### EXERCISE BRIEF
Turn every line of the records below into a numbered list, leaving out blank lines and the pictures.
-- START OF INFORMATION PROVIDED --
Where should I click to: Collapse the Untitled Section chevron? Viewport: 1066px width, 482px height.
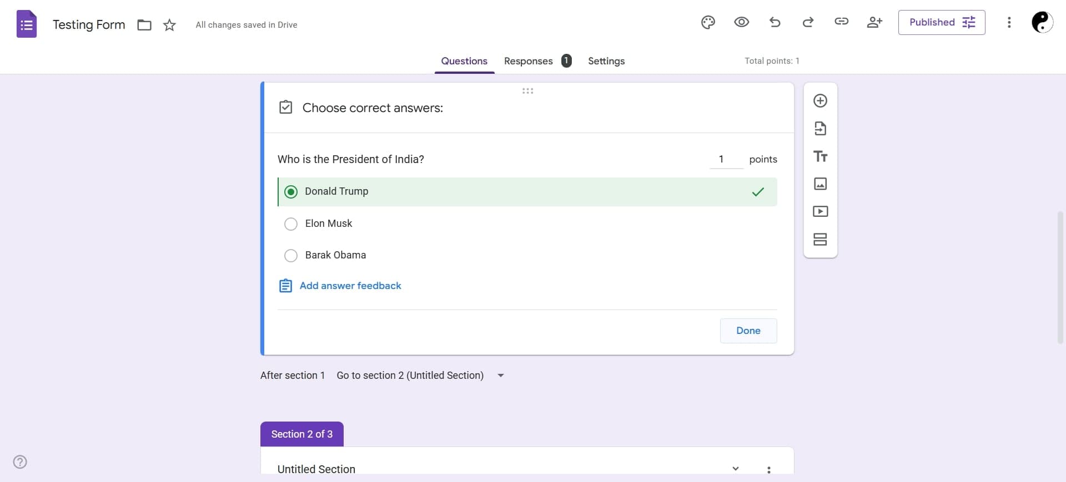coord(736,469)
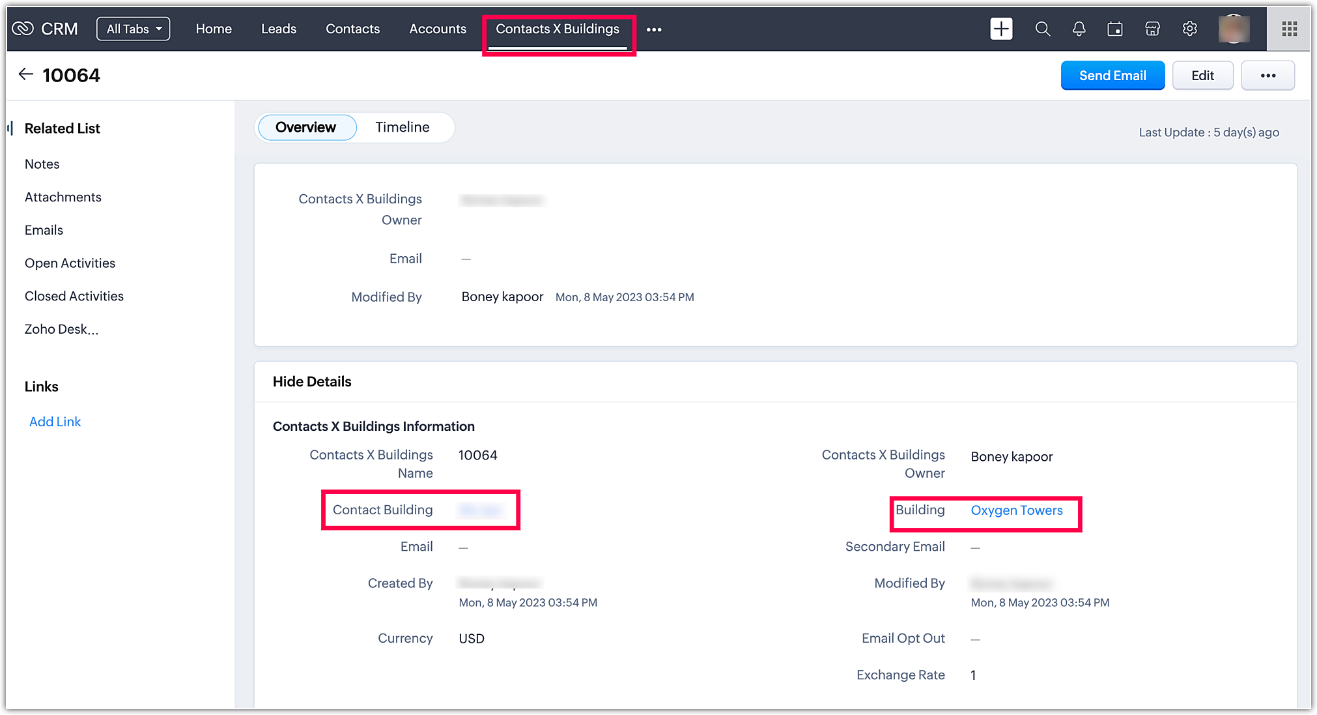Open the Oxygen Towers building link
The height and width of the screenshot is (715, 1317).
(1016, 510)
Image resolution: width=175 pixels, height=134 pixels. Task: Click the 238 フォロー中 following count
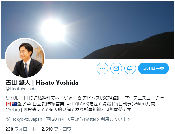[x=21, y=129]
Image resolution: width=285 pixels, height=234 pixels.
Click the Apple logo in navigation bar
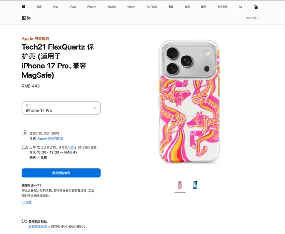click(x=23, y=7)
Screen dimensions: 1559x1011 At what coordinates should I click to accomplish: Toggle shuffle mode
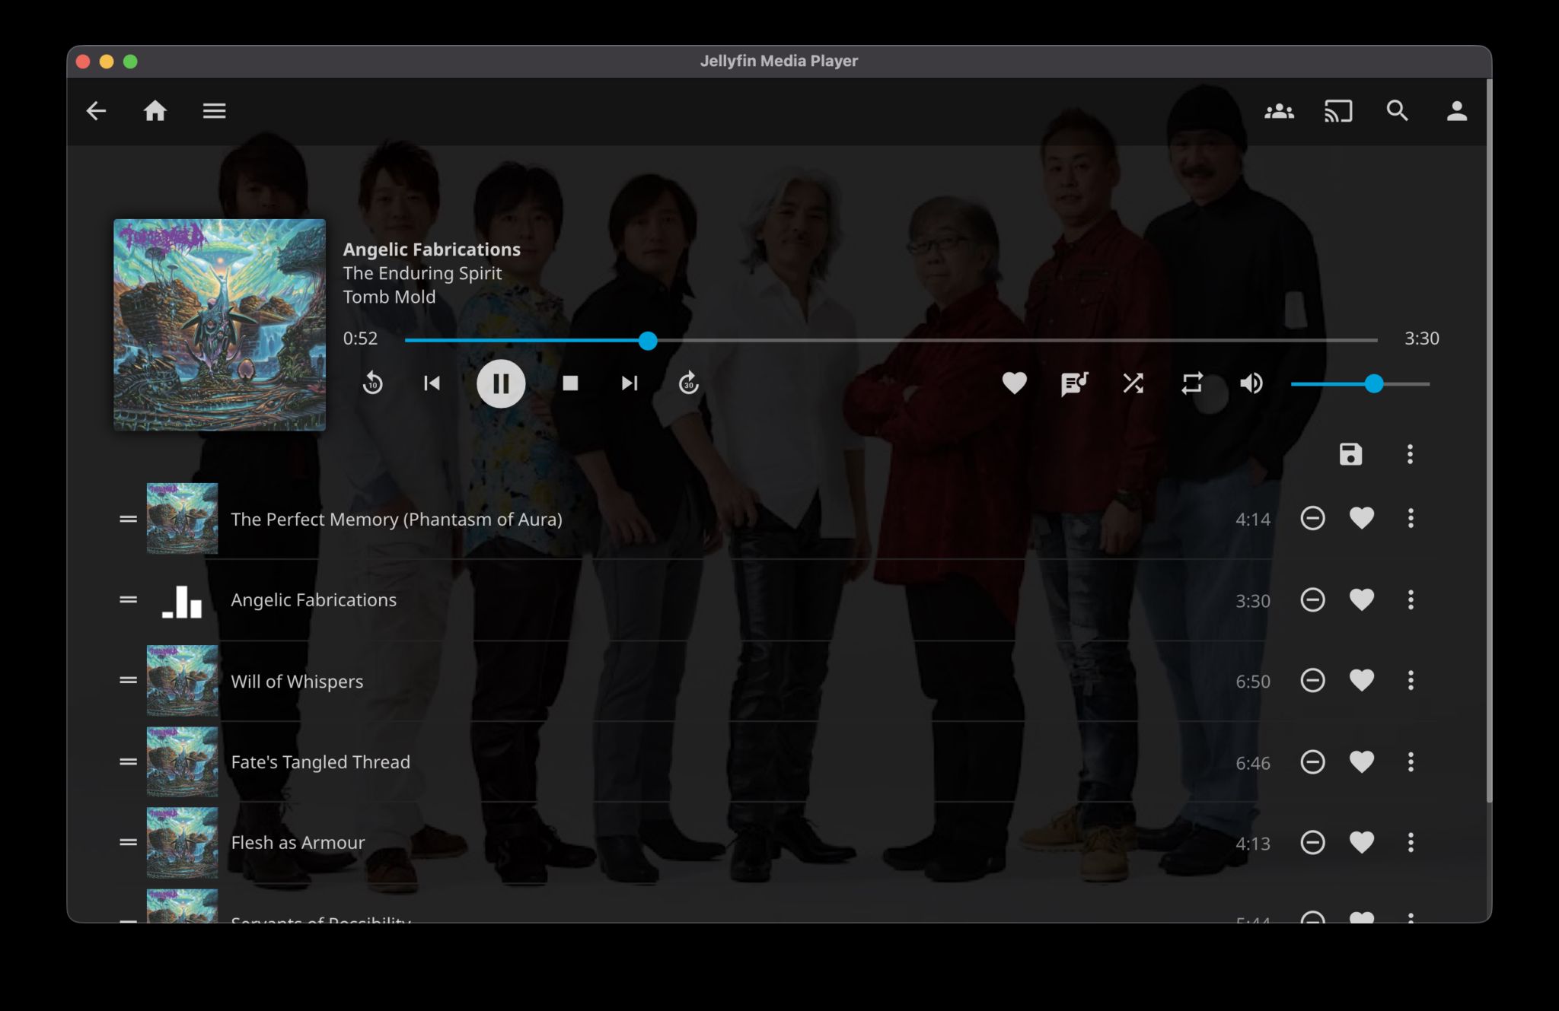click(x=1133, y=383)
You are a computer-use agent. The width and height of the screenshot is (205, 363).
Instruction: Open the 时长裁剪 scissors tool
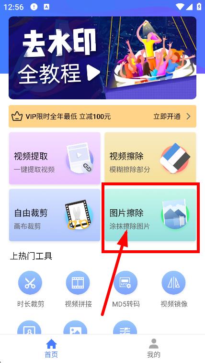[30, 283]
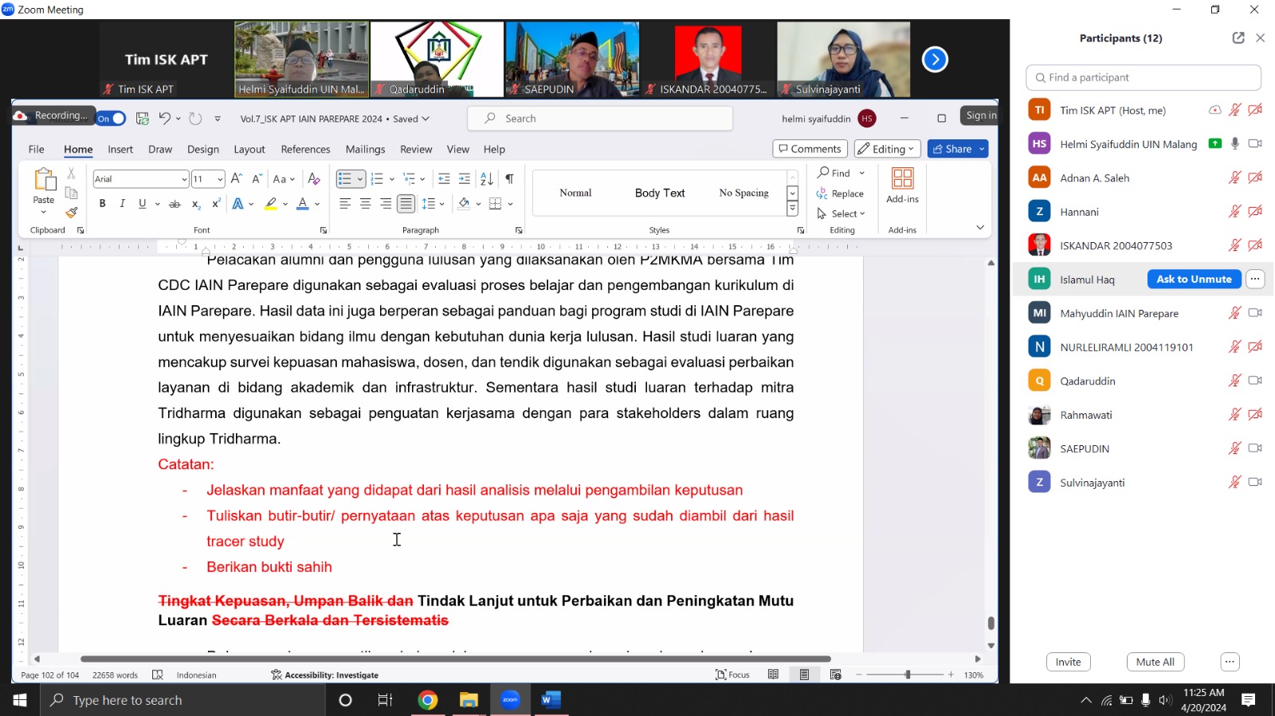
-- END OF INFORMATION PROVIDED --
### RESULT FOR THIS TASK
1. Where should I click to: Collapse the Untitled Section chevron? Viewport: 1066px width, 482px height.
2. coord(736,469)
3. Open the Oxygen Towers building link
4. The height and width of the screenshot is (715, 1317).
5. (1016, 510)
6. Image resolution: width=175 pixels, height=134 pixels. Task: Click the 238 フォロー中 following count
7. [x=21, y=129]
8. Image resolution: width=285 pixels, height=234 pixels.
9. Click the Apple logo in navigation bar
10. click(x=23, y=7)
11. Screen dimensions: 1559x1011 At what coordinates should I click to accomplish: Toggle shuffle mode
12. click(x=1133, y=383)
13. You are a computer-use agent. The width and height of the screenshot is (205, 363).
14. Instruction: Open the 时长裁剪 scissors tool
15. [30, 283]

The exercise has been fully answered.